Using the data below, copy every line that contains the word "beside".

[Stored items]
+ + +

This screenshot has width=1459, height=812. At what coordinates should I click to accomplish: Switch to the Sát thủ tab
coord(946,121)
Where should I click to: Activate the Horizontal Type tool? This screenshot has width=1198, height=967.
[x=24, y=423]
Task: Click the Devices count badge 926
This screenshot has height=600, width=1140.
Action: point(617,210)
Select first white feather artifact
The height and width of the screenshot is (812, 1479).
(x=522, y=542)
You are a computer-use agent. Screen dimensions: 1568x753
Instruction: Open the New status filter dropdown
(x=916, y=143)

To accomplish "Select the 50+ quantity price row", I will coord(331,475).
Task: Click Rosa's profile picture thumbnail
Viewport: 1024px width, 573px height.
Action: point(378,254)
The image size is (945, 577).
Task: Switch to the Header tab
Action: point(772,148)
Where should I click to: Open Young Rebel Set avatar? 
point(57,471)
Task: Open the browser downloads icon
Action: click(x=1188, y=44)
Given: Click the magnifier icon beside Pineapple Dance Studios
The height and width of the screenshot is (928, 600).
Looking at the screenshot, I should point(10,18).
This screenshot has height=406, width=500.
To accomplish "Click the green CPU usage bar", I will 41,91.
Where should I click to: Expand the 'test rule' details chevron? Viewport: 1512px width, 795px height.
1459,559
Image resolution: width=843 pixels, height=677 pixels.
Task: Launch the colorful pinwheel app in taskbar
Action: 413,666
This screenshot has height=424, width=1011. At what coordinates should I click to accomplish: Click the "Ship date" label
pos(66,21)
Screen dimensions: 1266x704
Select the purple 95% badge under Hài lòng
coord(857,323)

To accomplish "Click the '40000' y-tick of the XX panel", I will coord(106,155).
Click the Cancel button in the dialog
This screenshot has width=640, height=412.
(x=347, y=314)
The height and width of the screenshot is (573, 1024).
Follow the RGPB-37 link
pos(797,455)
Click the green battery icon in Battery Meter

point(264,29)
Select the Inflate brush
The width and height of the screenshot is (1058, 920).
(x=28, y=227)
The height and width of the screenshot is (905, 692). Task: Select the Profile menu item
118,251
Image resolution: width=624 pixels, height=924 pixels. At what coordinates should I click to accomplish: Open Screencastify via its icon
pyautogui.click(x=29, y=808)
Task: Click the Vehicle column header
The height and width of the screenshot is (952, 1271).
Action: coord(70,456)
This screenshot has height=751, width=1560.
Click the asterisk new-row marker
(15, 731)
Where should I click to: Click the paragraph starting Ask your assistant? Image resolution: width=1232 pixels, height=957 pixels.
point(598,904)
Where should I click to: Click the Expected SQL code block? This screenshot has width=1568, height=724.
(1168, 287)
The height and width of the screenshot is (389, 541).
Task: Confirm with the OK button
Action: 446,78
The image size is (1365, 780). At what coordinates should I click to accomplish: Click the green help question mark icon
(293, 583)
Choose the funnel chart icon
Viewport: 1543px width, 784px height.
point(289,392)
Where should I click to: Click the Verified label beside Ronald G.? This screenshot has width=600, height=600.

+ + +

▸ WRITTEN RESPONSE:
Given: Click the magnifier icon beside Pineapple Dance Studios
Where should I click to: Click the Verified label beside Ronald G.? This screenshot has width=600, height=600.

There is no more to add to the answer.